I’m trying to mirror a website using wget but getting a 404 error, even though the site is accessible through a browser.
Command used:
wget --mirror --convert-links --adjust-extension --page-requisites --no-parent --execute robots=off --user-agent="Mozilla/5.0 (Windows NT 10.0; Win64; x64) AppleWebKit/537.36 (KHTML, like Gecko) Chrome/129.0.0.0 Safari/537.36" -P D:client-sitesmaharjanmetal.com.np https://maharjanmetal.com.np/products
Error output:
–2024-10-23 21:12:43– https://maharjanmetal.com.np/products Resolving maharjanmetal.com.np (maharjanmetal.com.np)…
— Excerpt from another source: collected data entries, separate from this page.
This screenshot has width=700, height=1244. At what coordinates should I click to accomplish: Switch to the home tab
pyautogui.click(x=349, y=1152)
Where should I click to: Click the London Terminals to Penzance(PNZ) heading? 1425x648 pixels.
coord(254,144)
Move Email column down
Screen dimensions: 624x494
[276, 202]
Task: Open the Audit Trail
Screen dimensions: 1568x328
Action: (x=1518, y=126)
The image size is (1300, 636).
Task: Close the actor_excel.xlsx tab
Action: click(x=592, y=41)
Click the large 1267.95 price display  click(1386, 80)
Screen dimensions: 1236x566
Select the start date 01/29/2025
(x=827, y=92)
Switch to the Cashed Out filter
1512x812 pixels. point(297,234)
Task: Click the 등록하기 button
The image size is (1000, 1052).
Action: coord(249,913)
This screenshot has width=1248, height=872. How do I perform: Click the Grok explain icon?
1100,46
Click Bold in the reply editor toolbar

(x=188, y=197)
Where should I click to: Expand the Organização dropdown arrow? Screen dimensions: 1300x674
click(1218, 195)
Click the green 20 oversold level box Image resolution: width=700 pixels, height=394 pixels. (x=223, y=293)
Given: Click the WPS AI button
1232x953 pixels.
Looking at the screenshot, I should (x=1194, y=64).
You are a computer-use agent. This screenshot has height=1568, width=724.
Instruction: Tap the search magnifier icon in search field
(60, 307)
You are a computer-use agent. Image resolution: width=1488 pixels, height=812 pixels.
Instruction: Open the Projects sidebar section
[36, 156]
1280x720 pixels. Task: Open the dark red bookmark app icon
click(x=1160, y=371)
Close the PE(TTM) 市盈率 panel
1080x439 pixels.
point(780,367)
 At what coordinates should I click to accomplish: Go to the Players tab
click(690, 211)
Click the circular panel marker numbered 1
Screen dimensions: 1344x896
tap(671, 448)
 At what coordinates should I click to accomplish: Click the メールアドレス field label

149.100.146.116 Connecting to maharjanmetal.com.np (maharjanmetal.com.np)|149.100.146.116|:443… connected. HTTP request
sent, awaiting response… 301 Moved Permanently Location:
https://maharjanmetal.com.np/products/ [following]
–2024-10-23 21:12:43– https://maharjanmetal.com.np/products/ Reusing existing connection to maharjanmetal.com.np:443. HTTP request
sent, awaiting response… 404 Not Found 2024-10-23 21:12:44 ERROR
404: Not Found.
What could be causing this 404 error when the site is clearly accessible through a browser? How can I successfully mirror this website using wget?
Environment:
Windows 11
Expected behavior:
wget should download the website content and its assets, creating a local mirror of the site
Actual behavior:
Receiving a 404 error despite the site being accessible through browsers
The command follows a 301 redirect from /products to /products/ but then fails with 404
No files are downloaded
The puzzling part is that the URL is perfectly accessible through browsers but wget consistently gets a 404 error after following the 301 redirect.
I checked your target URL and confirmed it is a 404 Not found
page so obviously wget
will stop if the response is 404
,
If you still want to download this page then use the --content-on-error
flag to ignore the 404 Not found
error
example:
wget --mirror --convert-links --adjust-extension --page-requisites --no-parent --execute robots=off --content-on-error --user-agent="Mozilla/5.0 (Windows NT 10.0; Win64; x64) AppleWebKit/537.36 (KHTML, like Gecko) Chrome/129.0.0.0 Safari/537.36" -P D:client-sitesmaharjanmetal.com.np https://maharjanmetal.com.np/products/
2